Carl Hiaasen – Native Tongue

“That’s not a circus person you’re describing. That’s Jesus. Or maybe Jerry Garcia.”

“Whatever,” Joe Winder said. “Did you see anybody on the road? That’s all I’m asking.”

“Nope,” Carrie said. “I really ought to be on my way. What’d you decide about calling the cops?”

“Not a good idea,” said Winder. “Especially with Dr. Koocher still missing. Maybe the bad guys’ll call back.”

“The creeps who did this to you?” Carrie sounded incredulous. “I don’t think so, Joe.”

She didn’t say anything for several moments. Joe Winder tried to read her expression but she had turned away.

“How much does she make, your girlfriend, talking sexy on the phone?”

“Not much. Two hundred a week, sometimes two fifty. They get a bonus for selling videos. And panties, too. Twenty bucks a pair. They buy ’em wholesale from Zayre’s.”

“Two fifty, that stinks,” said Carrie Lanier. “But, hey, I’ve been there. You do what you have to.”

“Nina’s got no complaints,” said Joe Winder. “She says there’s a creative component to every job; the trick is finding it.”

Carrie turned around, glowing. “She’s absolutely right, your girlfriend is. You know what I did before I got my SAG card? I worked in a cough-drop factory. Wrapping the lozenges in foil, one at a time. The only way I kept from going crazy—each cough drop, I’d make a point to wrap it differently from the others. One I’d do in squares, the next I’d do in a triangle, the one after that I’d fold into a rhombus or something. Believe me, it got to be a challenge, especially at thirty lozenges per minute. That was our quota, or else we got docked.”

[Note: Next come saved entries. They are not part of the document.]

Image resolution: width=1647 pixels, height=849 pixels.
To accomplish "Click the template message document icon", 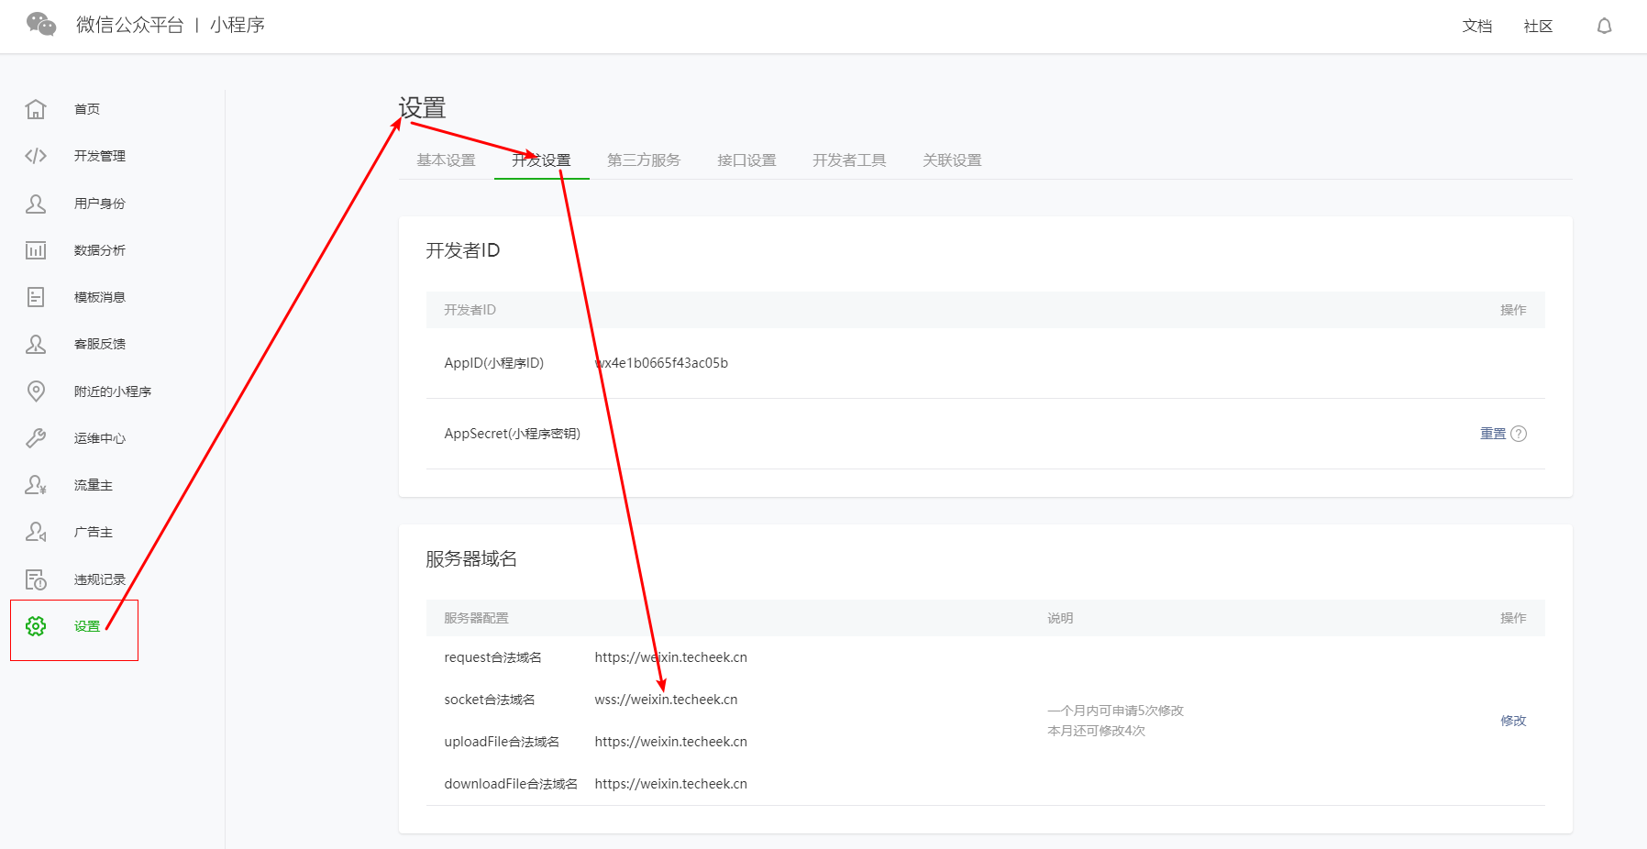I will pyautogui.click(x=36, y=297).
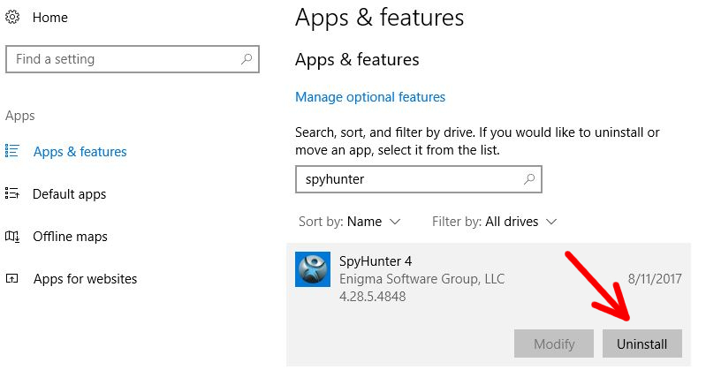Click the Find a setting search field
Viewport: 706px width, 385px height.
pyautogui.click(x=133, y=59)
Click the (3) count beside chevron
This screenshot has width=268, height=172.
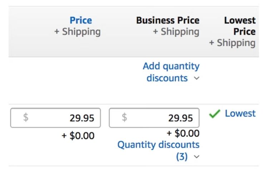point(182,157)
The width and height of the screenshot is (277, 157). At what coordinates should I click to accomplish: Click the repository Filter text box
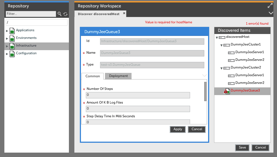(31, 14)
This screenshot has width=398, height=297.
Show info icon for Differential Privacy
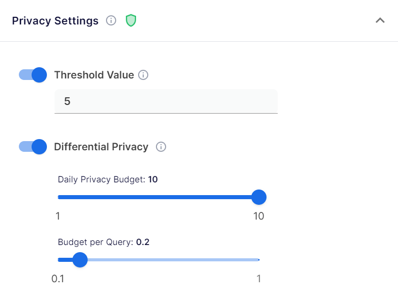161,147
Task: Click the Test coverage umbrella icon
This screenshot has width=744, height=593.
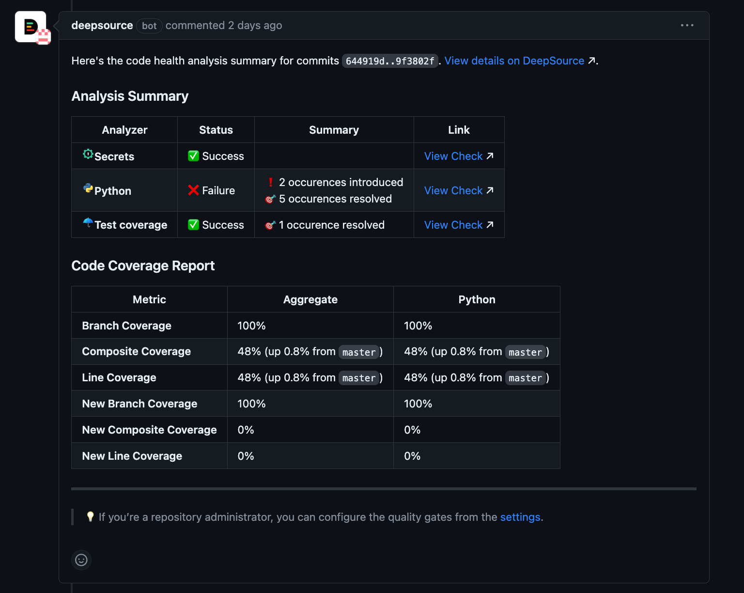Action: click(88, 223)
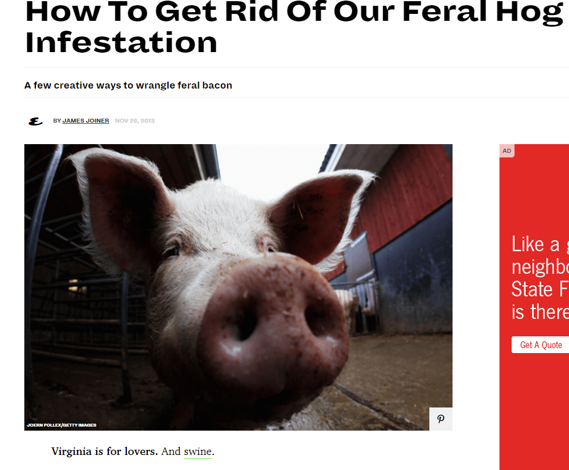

Joe Winder said the first dumb thing that popped into his brain. “I wonder if Nina has a quota.”

“She sounds like she’s doing just fine,” Carrie said. “Listen, Joe, I think you ought to know. There’s a rumor going around about the rat doctor. Supposedly they found a note.”

“Yeah?”

“You know what kind of note I mean. The bad kind. Good-bye, cruel world, and all that. Supposedly they found it in his desk at the lab.”

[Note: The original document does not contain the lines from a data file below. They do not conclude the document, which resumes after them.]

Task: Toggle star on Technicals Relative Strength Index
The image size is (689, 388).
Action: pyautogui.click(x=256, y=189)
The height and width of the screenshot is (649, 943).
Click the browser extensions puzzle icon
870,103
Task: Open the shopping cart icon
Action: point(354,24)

Joe Winder said, “What exactly did it say, this supposed note?”

“I don’t know all the details.” Carrie Lanier stood up to go. “Get some rest. It’s just a rumor.”

“Give me another pill, and sit down for a second.”

“Nope, I can’t.”

“Get me another goddamn pill!”

“Go to sleep, Joe.”

By eight the next morning, a crowd had gathered beneath the Card Sound Bridge to see the dead man hanging from the center span. From a distance it looked like a wax dummy with an elongated neck. Up close it looked much different.

The crowd was made up mostly of tourist families on their way down to the Florida Keys. They parked haphazardly on the shoulder of the road and clambered down to where the police cars and marine patrols were positioned, blue lights flashing in that insistent syncopation of emergency. A few of the tourist husbands took out portable video cameras to record the excitement, but the best vantage was from the decks of the yachts and sleek sailboats that had Cropped anchor in the channel near the bridge. The mast of one of the sloops had snagged on the hanging dead man and torn off his trousers as the vessel had passed through the bridge at dawn. By now everyone had noticed that the corpse wore no underwear.

A man from the Dade County Medical Examiner’s Office stood on the jetty and looked up at the dead body swinging in the breeze, forty feet over the water. Standing next to the man from the medical examiner’s was FBI Agent Billy Hawkins, who was asking lots of questions that the man from the medical examiner’s didn’t answer. He was keenly aware that the FBI held absolutely no authority in this matter.

“I was on my way to the park,” Agent Hawkins was saying, “and I couldn’t help but notice.”

With cool politeness, the man from the medical examiner’s office said: “Not much we can tell you at the moment. Except he’s definitely dead, that much is obvious.” The coroner knew that most FBI agents went their whole careers without ever setting eyes on an actual corpse. The way Billy Hawkins was staring, he hadn’t seen many.